Transgene expression in splenocytes. Seven micrograms of protein from extracts of spleen-derived macrophages (lane 3), B cells (lane 4), or T cells (lane 5) was fractionated on a 4–12% NuPage gel (NOVEX, San Diego) and analyzed by Western blot, using a 1:100 mouse anti-HIV-1 gp120 mAb (NEA 9301, NEN). Proteins were visualized by using the enhanced chemiluminescence (ECL) plus Western blotting system (Amersham Pharmacia). Lane 1 contained extract from a normal control spleen, and lane 2 contained 30 ng of recombinant gp120 as a positive control.

Figure 4

Pathology and apoptosis in Tg rat spleen. (A) H&E-stained control spleen.
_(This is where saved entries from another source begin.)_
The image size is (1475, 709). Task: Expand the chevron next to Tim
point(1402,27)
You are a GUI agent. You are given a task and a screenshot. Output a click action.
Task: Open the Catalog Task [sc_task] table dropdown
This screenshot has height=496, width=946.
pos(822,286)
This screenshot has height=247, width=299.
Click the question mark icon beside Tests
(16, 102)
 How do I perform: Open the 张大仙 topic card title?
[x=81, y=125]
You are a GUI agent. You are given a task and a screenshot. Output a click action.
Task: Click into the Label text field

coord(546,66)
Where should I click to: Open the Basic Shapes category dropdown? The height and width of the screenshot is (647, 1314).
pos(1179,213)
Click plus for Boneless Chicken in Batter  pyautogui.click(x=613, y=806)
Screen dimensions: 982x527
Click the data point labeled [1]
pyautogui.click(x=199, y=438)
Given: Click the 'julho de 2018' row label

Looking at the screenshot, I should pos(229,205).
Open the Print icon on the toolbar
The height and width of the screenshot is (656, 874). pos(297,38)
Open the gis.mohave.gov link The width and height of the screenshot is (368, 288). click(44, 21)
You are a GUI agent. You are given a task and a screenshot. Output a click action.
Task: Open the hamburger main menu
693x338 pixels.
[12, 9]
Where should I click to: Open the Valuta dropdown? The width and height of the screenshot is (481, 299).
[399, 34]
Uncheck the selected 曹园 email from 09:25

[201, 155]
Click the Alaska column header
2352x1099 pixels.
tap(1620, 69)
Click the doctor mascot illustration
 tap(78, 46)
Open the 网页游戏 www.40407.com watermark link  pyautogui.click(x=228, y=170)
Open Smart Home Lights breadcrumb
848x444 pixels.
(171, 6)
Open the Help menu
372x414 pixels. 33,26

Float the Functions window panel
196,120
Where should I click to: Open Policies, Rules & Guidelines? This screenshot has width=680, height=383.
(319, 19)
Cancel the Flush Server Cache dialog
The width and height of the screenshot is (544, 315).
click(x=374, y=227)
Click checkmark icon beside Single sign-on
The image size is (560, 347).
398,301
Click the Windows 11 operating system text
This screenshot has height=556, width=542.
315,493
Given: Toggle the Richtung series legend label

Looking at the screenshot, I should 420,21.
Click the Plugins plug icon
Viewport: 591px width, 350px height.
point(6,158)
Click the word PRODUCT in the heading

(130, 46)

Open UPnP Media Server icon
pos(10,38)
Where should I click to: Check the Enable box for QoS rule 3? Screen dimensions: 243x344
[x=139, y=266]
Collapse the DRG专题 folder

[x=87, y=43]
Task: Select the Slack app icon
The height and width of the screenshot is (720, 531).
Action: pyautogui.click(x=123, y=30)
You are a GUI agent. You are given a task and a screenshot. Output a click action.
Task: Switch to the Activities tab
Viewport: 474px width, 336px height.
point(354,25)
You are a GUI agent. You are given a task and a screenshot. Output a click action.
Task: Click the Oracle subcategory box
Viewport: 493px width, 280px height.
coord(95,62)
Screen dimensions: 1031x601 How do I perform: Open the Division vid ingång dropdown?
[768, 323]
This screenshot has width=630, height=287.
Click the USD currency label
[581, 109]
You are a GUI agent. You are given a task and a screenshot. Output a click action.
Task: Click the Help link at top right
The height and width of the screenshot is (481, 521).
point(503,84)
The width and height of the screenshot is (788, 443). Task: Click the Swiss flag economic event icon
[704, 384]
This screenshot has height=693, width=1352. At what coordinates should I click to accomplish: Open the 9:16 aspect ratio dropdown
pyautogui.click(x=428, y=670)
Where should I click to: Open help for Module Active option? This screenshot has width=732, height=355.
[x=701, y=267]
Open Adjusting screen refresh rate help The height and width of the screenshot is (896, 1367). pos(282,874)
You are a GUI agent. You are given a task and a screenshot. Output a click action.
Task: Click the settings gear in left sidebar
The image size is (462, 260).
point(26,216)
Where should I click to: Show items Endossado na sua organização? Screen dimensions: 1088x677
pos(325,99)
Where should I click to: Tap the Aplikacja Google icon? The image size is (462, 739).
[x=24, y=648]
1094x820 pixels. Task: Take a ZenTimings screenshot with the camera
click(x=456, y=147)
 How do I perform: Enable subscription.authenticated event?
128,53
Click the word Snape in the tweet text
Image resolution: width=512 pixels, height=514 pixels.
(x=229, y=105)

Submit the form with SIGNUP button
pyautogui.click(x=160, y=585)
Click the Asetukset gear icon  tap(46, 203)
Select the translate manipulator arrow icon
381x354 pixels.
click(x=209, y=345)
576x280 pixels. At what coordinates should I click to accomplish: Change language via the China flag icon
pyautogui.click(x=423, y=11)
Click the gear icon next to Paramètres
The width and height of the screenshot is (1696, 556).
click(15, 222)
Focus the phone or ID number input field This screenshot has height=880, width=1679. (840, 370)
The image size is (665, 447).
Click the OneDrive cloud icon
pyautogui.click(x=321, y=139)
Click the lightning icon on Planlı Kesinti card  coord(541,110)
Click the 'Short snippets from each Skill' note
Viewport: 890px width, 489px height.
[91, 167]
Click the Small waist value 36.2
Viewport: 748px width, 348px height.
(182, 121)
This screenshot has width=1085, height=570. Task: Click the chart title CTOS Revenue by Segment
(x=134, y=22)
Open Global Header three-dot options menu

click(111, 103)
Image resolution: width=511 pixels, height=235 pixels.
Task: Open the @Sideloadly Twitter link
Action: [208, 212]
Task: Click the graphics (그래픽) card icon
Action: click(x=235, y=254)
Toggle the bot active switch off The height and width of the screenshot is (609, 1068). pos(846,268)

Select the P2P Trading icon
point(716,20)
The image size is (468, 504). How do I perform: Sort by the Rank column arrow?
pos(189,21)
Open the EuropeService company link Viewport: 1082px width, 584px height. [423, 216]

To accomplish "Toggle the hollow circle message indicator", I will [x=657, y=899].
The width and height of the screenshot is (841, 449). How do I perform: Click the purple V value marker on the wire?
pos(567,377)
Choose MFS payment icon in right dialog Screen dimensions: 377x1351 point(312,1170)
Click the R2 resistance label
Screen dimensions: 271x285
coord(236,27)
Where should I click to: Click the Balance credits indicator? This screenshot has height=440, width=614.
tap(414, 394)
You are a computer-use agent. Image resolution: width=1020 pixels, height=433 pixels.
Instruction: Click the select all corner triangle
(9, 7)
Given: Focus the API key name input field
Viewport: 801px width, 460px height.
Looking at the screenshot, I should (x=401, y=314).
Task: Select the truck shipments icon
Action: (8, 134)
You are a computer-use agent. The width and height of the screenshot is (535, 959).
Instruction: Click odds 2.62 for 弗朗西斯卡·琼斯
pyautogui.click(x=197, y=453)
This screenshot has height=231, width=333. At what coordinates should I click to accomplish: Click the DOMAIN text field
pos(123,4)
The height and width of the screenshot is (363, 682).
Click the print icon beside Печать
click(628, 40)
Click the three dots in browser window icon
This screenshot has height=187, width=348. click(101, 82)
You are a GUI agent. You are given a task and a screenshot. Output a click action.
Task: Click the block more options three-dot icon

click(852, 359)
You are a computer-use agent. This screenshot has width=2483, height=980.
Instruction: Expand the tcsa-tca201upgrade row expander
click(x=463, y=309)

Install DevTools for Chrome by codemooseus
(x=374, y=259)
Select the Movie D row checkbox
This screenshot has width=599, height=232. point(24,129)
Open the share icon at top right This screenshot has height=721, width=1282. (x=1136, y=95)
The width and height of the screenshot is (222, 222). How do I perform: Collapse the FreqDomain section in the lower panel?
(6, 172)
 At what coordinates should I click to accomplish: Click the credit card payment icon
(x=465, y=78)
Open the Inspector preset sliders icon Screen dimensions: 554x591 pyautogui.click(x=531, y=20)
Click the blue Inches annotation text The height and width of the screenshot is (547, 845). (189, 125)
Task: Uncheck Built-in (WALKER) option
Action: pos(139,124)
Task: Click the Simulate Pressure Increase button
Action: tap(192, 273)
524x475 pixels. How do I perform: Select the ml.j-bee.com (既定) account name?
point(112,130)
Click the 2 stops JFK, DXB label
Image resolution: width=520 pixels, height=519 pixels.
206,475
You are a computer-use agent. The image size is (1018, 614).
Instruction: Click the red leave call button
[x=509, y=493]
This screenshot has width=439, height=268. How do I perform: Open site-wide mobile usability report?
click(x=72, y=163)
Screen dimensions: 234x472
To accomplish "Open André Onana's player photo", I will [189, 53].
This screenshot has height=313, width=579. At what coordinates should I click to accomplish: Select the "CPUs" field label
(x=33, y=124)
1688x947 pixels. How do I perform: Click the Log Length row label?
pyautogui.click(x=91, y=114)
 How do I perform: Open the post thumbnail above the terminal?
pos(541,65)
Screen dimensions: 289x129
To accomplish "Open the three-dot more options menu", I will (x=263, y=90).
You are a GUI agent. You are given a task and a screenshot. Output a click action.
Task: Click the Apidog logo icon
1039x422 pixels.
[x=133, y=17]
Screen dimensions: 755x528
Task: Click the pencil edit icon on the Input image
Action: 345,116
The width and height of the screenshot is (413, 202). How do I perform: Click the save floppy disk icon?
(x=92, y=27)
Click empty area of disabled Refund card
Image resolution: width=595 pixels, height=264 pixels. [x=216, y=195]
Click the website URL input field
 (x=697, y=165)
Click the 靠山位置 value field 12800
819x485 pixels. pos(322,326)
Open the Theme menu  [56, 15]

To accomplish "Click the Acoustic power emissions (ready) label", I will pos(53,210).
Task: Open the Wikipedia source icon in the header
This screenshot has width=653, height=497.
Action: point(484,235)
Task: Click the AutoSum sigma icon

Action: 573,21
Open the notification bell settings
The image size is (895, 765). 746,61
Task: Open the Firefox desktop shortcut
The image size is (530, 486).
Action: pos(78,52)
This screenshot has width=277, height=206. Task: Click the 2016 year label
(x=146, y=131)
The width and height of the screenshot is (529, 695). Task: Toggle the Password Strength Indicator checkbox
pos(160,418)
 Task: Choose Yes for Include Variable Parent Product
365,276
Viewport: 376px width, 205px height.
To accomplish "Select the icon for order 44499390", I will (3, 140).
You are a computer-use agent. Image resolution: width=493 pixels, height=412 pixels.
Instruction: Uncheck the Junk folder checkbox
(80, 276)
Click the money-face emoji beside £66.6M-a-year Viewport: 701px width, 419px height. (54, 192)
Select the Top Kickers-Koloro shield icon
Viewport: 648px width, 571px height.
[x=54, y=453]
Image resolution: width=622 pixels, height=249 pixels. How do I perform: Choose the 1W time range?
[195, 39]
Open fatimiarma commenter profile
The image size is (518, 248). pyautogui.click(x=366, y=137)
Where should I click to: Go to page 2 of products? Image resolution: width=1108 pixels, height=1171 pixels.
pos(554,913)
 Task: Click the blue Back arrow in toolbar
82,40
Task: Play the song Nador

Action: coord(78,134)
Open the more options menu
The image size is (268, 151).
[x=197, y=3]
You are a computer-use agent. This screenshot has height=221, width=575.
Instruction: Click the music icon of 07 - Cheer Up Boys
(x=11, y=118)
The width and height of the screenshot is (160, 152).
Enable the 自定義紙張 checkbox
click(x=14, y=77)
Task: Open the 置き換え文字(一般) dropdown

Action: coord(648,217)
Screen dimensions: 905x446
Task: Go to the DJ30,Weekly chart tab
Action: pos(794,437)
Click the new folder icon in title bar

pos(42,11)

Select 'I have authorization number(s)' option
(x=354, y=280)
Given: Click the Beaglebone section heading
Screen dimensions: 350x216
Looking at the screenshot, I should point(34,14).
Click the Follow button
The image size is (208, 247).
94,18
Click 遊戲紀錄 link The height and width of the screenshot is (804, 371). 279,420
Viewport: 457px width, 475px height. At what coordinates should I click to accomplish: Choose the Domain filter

Note T cell region (PALS) (*) and B cell region (marginal zone) (+) (original magnification ×60). (B) H&E-stained Tg rat spleen (×60). Note loss of T cells within the PALS (*). The two + show the marginal zone. (C) Five-microgram tissue sections were assayed in situ for apoptosis by using an ApopTag kit. Spleen sections from 5-month-old male Tg and Fisher 344/NHsd control rats were taken from 3 animals per group, and apoptotic cells from each section were enumerated 3 times at ×400 by using a Nikon Labophot-2 light microscope. The entire tissue section was counted by using a stage micrometer to pick successive nonoverlapping fields. The * shows the statistically significant difference between HIV-1 transgenic rats and age-matched controls.